--- REQUIRED WORK ---
Each entry below needs to be copied exactly, with nothing dropped.

(Collected data)

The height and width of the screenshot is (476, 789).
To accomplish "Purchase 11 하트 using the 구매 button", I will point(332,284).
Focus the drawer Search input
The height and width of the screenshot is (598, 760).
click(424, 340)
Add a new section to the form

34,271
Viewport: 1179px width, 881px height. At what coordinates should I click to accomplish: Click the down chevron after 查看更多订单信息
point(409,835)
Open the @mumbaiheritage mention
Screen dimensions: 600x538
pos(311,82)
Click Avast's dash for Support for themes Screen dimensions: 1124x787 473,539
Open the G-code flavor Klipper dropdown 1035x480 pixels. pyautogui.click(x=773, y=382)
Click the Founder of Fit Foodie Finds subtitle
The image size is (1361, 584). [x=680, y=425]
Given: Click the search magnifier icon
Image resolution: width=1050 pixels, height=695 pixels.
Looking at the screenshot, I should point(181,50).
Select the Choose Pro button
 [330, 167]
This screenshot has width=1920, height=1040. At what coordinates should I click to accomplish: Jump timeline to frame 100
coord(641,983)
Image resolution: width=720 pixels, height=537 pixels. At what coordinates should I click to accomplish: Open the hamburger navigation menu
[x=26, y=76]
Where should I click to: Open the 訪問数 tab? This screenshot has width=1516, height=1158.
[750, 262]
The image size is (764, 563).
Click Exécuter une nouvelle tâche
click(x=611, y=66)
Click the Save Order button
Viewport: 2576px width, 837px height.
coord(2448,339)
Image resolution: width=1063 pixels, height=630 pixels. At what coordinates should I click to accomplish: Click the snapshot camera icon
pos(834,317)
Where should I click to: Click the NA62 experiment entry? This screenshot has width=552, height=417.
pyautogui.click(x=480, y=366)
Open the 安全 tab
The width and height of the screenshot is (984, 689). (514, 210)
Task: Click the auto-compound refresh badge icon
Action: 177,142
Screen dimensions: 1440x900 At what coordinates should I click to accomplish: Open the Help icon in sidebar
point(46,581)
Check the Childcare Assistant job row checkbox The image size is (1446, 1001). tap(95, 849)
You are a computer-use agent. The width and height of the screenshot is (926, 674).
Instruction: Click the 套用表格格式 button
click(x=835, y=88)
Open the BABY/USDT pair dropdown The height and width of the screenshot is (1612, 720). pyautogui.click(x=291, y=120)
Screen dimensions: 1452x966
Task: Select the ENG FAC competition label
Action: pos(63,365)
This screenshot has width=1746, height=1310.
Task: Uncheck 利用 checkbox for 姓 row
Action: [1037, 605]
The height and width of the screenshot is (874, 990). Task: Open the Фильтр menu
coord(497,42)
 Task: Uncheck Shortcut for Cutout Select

--- OUTPUT FOR THIS TASK ---
The height and width of the screenshot is (476, 789).
To accomplish "Purchase 11 하트 using the 구매 button", I will point(332,284).
Focus the drawer Search input
The height and width of the screenshot is (598, 760).
click(424, 340)
Add a new section to the form

34,271
Viewport: 1179px width, 881px height. At what coordinates should I click to accomplish: Click the down chevron after 查看更多订单信息
point(409,835)
Open the @mumbaiheritage mention
Screen dimensions: 600x538
pos(311,82)
Click Avast's dash for Support for themes Screen dimensions: 1124x787 473,539
Open the G-code flavor Klipper dropdown 1035x480 pixels. pyautogui.click(x=773, y=382)
Click the Founder of Fit Foodie Finds subtitle
The image size is (1361, 584). [x=680, y=425]
Given: Click the search magnifier icon
Image resolution: width=1050 pixels, height=695 pixels.
Looking at the screenshot, I should point(181,50).
Select the Choose Pro button
 [330, 167]
This screenshot has width=1920, height=1040. At what coordinates should I click to accomplish: Jump timeline to frame 100
coord(641,983)
Image resolution: width=720 pixels, height=537 pixels. At what coordinates should I click to accomplish: Open the hamburger navigation menu
[x=26, y=76]
Where should I click to: Open the 訪問数 tab? This screenshot has width=1516, height=1158.
[750, 262]
The image size is (764, 563).
Click Exécuter une nouvelle tâche
click(x=611, y=66)
Click the Save Order button
Viewport: 2576px width, 837px height.
coord(2448,339)
Image resolution: width=1063 pixels, height=630 pixels. At what coordinates should I click to accomplish: Click the snapshot camera icon
pos(834,317)
Where should I click to: Click the NA62 experiment entry? This screenshot has width=552, height=417.
pyautogui.click(x=480, y=366)
Open the 安全 tab
The width and height of the screenshot is (984, 689). (514, 210)
Task: Click the auto-compound refresh badge icon
Action: 177,142
Screen dimensions: 1440x900 At what coordinates should I click to accomplish: Open the Help icon in sidebar
point(46,581)
Check the Childcare Assistant job row checkbox The image size is (1446, 1001). tap(95, 849)
You are a computer-use agent. The width and height of the screenshot is (926, 674).
Instruction: Click the 套用表格格式 button
click(x=835, y=88)
Open the BABY/USDT pair dropdown The height and width of the screenshot is (1612, 720). pyautogui.click(x=291, y=120)
Screen dimensions: 1452x966
Task: Select the ENG FAC competition label
Action: pos(63,365)
This screenshot has width=1746, height=1310.
Task: Uncheck 利用 checkbox for 姓 row
Action: [1037, 605]
The height and width of the screenshot is (874, 990). Task: Open the Фильтр menu
coord(497,42)
 Task: Uncheck Shortcut for Cutout Select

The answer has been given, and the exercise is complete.